What do you hope to achieve in 2023

“For me, it is a period of growth.  We’ve had, I don’t want to say consolidation, because we’ve had 100% growth for the last couple of years. But it’s a growth in terms of new markets and new logos and being recognised as an emerging player in the European tech scene.

“Normally, when I’m chatting with clients, the first 10 minutes is explaining who we are and talking through how Globant was formed and that we are a large organisation, credibility building. It’s great that we’re starting to need to do less of that.

“You’ll have seen that we were sponsoring the FIFA World Cup. The logo was up for quite a lot being an Argentinian company. It’s also something that fits very well with our brand. We’ve been investing in sports quite a lot. The sponsorship of FIFA was not just about getting our logo beside the football pitch.

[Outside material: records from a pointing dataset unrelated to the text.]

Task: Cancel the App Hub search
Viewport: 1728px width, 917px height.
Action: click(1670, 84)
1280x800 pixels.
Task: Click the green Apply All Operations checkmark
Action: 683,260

“We’re going to build out the FIFA plus platform. We’ve got lots of experience in building platforms like Hulu and Disney, and so on. That’s important because it’s about the democratisation of sport. After all, if you want to watch it, you probably need to have a Sky subscription and pay through the nose. If you want to go and see the matches, that’s certainly a very expensive proposition. So FIFA is very keen they can globalise the audience as much as possible and see technology as a way to do that.

“Similarly, La Liga, the Spanish football league, we have taken a 51% stake in La Liga tech. It turns out that footballers, clubs and organisations are fantastic at finding good players. They’ll occasionally spend some money on a stadium and some grass. They’re really bad at thinking through the technology that will allow people to have a much better experience.

“We put the chief executive and the CTO into that organisation. That’s going to help transform football clubs, hopefully, across Europe. Then the LA Clippers they’re building out a big new stadium. They’re taking some of the learnings from us around how people move around spaces and how you optimise the experience that those guys have. Being partnered with Disney for 15-20 years, we’ve got a lot of experience with how you give people a good time when they go to a big match like that; lots is happening. “

On challenges

What are your challenges?

“The ability to scale fast enough. This is a very impatient organisation. Also, the accessibility to talent, Finding the best technologists, engineers, and salespeople who can make those connections with clients.

What are the challenges in the East?

“The culture is very different, and linguistic ability. There’s a reason that the Philippines and Manila are very popular. They speak exceptional English in the Philippines due to the American occupation during the war. Vietnam is a really interesting delivery hub, but then you start to suffer from linguistic ability, particularly if you’re serving international clients, which is what we want to do.

“There are a number of really clear markets,  Singapore, Hong Kong, and Tokyo. We’ve got a lot of clients in those regions already. This is going to help us serve them better and grow that out.